Recorded data.
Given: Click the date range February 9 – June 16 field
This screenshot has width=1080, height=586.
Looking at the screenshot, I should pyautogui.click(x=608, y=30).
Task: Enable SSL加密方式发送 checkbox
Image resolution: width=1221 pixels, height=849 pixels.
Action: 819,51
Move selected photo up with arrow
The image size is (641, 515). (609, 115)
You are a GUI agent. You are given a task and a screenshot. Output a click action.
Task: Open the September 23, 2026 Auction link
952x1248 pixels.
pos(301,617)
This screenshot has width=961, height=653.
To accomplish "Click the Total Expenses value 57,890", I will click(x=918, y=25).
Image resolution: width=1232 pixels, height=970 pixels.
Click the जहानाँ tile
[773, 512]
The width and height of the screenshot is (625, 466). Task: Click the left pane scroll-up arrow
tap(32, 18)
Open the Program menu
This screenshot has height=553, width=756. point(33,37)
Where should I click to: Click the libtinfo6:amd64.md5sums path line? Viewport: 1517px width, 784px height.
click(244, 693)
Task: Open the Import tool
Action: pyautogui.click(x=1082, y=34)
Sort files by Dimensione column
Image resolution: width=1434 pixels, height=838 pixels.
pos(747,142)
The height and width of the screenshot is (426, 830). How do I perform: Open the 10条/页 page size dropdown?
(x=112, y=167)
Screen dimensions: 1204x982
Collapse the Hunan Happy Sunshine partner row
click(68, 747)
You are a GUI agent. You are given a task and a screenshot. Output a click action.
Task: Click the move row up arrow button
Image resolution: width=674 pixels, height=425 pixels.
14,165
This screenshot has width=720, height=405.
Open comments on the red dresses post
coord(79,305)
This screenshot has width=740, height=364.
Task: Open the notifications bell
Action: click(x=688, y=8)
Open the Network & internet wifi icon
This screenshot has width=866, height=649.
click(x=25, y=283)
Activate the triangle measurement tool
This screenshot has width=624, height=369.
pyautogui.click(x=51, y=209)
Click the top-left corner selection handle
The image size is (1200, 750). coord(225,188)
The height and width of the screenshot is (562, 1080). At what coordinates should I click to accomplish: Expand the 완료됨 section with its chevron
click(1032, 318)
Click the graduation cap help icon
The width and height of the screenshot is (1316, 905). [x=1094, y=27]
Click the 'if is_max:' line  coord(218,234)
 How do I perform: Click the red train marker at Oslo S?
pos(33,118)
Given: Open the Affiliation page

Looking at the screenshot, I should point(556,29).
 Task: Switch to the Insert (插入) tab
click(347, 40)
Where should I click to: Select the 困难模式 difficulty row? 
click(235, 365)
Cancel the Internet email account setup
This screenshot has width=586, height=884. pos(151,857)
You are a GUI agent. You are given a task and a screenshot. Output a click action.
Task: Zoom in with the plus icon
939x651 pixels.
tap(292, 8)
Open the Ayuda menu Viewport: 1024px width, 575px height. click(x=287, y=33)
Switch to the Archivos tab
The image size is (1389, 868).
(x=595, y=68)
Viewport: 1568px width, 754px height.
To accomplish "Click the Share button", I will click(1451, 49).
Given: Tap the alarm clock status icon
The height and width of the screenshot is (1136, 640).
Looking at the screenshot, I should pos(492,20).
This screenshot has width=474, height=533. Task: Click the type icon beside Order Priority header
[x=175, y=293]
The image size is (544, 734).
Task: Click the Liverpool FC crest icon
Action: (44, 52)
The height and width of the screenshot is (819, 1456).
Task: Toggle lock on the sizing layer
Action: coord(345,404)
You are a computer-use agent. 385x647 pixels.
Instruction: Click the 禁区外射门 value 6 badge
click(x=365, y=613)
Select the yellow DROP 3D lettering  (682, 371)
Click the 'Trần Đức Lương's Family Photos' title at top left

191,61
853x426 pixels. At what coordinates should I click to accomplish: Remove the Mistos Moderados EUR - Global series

Task objective. State how many lines of the data above contain the string "tool", where case counts, and give only the number.

Task output. 2